C’est bien la dimension économique et professionnelle qui est mise en valeur dans ce par-cours, une dimension bien plus proche de la question de l’emploi que de celle du métier. La notion de parcours individuel s’inscrit, quant à elle, dans une logique de concurrence plutôt que de coopération. Là encore on retrouve, comme dans la loi OFPTLV, une volonté de responsabiliser l’individu, en matière d’insertion professionnelle. Il est alors facile d’évacuer la question sociale du travail et de l’accès à l’emploi.
Autre aspect inquiétant du PIIODMEP, défini par le Conseil Supérieur des Programmes : l’inscription de ce parcours dans le travail scolaire au quotidien.
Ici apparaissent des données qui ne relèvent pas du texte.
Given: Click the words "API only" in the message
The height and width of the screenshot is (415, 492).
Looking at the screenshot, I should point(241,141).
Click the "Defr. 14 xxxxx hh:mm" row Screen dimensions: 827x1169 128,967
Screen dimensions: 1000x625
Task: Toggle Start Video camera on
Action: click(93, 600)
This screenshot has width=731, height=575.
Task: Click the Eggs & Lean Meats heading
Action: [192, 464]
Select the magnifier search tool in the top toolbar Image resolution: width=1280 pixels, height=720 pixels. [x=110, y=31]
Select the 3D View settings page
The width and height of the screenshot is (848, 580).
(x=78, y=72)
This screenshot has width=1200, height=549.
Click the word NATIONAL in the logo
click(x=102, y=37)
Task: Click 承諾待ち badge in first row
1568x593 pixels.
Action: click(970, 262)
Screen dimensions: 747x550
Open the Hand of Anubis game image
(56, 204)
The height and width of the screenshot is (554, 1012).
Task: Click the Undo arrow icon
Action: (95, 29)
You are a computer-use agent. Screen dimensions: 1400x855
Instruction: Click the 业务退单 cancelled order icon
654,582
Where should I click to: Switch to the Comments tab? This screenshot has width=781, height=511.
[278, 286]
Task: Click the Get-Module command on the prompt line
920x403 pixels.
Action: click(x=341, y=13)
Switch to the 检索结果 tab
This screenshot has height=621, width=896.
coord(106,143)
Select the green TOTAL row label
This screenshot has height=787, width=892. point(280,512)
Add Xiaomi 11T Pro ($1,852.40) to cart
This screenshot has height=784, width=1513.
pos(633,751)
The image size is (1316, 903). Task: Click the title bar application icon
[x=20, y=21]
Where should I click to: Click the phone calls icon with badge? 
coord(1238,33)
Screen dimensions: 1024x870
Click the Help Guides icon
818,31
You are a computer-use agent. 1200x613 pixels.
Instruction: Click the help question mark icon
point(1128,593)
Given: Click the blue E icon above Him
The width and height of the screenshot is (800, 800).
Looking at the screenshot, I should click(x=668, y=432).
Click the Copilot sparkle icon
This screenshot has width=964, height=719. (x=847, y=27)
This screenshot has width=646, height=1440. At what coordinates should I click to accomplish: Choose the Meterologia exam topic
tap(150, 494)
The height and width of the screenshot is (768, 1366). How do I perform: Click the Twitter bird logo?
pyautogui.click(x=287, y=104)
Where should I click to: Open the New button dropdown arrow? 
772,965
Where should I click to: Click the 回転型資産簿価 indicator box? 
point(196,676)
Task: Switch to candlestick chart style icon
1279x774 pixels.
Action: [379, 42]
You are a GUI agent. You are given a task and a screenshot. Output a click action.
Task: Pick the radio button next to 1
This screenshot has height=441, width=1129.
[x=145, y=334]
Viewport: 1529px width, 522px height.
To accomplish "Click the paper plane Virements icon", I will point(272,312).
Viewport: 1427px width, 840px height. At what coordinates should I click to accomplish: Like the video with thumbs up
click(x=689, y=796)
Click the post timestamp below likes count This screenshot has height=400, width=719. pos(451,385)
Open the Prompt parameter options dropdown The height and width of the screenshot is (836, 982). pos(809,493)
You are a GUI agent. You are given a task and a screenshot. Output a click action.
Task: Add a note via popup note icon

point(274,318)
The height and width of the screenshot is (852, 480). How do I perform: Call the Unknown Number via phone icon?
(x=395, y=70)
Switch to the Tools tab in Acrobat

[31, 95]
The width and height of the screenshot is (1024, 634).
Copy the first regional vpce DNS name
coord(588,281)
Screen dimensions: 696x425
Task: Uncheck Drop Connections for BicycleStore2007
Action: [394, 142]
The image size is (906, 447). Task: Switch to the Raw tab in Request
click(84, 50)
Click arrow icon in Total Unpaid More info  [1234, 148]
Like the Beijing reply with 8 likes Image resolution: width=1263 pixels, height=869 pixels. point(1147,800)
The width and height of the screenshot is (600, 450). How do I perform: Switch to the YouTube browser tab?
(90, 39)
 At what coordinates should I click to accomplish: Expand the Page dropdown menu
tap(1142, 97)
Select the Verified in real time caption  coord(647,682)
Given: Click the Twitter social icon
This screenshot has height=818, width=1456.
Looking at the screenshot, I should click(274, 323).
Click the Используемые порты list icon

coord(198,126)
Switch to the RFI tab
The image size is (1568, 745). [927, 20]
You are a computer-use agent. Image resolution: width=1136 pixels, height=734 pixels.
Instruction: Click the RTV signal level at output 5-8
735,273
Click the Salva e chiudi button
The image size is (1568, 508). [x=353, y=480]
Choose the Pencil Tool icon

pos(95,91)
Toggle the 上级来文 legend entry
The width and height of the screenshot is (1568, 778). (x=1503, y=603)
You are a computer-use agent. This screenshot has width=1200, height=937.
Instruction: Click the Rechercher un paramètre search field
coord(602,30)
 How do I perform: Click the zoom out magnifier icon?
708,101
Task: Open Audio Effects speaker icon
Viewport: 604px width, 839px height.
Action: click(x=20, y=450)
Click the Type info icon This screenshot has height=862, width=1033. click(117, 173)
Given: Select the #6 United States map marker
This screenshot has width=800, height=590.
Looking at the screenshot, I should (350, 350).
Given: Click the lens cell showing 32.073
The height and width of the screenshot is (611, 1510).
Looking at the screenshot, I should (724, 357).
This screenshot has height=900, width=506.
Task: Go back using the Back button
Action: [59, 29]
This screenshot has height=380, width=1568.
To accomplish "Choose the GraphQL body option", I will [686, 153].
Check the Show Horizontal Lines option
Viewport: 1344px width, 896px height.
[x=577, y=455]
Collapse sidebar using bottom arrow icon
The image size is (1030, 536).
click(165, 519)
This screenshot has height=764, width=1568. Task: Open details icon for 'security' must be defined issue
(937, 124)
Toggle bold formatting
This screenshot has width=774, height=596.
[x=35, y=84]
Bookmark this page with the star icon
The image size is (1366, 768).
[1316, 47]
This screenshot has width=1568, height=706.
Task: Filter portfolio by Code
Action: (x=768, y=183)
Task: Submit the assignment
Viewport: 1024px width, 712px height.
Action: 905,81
En effet, les enseignant-e-s sont chargé-e-s de mettre en œuvre et de réaliser l’intégration du parcours « au cœur des disciplines ». Cette omniprésence du PIIODMEP va de pair avec un transfert vers les enseignant-e-s des tâches d’information sur l’orientation jusqu’alors assurées par les COP -Conseiller d’orientation psychologue- que l’on va cantonner à un rôle, partagé avec la ou le professeur-e principal-e, de coordination de la mise en œuvre du PIIODMEP au détriment de ses interventions directes auprès des élèves.

Parallèlement au PIIODMEP, la ministre de l’Éducation nationale a cosigné, avec le représentant de l’ARF -Association des Régions de France- un accord-cadre organisant la mise en place du Service Public Régional d’Orientation. Si l’Éducation nationale réaffirme sa compétence en matière d’orientation scolaire (procédures, affectation), il n’en va pas de même de son service public d’orientation puisque, au même titre que Pôle Emploi ou les missions locales, l’ONISEP et les CIO sont intégrés au SPRO selon des conventions Région/Académie dont on peut notamment craindre un glissement des missions des COP vers l’accompagnement des demandeurs d’emploi.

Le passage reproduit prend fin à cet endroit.